Art historian and war memorial expert Daniel Wellington has it all: a gorgeous, well-heeled wife (identified only as “R.”); a prestigious academic sinecure with tenure awaiting only the completion of his book Art and Atrocity; and the respect of the international scholarly community, expressed in his invitation to consult on the design of a proposed Holocaust Memorial in Berlin. But when R. becomes pregnant, it’s Wellington who experiences anxiety attacks. Things quickly worsen. R. suffers an ectopic pregnancy, and a guilty Daniel muses, “It was as if my private pathology had scripted the whole episode.” Invited to address an “international forum” in Berlin, he flies there, is promptly mugged, then begins a sexless affair with tour guide Bettina. This dalliance echoes Daniel’s continuing amicable relationship with his German ex-wife Klara (who, in a later phone conversation, will diagnose him as a “futurophobe.

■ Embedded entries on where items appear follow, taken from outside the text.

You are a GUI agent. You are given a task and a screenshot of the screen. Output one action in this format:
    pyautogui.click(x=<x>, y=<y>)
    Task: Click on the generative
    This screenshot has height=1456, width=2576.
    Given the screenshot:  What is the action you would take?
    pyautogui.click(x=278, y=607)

You’re afraid of tomorrow”), and inconvenient attractions to eccentric Rosalind Roth (whose vacant apartment beckons as a refuge from his marriage’s demands) and smoldering graduate student Tamara Starr, who attracts his attention by briefly appearing nude onstage during a collegiate production of Miss Julie. An embarrassing interview at London’s Imperial War Museum, a violent reaction to what he misunderstands as R.’s affair with his teaching assistant and a disastrous sexual overture return Daniel to where he was at the story’s beginning: in Rosalind’s dreary apartment. To his surprise, he just may survive it all—even paternity.

At its best, this is very nearly an American Lucky Jim: an acerbic comedy of manners with serious issues (responsibility and veracity in both marital and global relationships) at its solid core.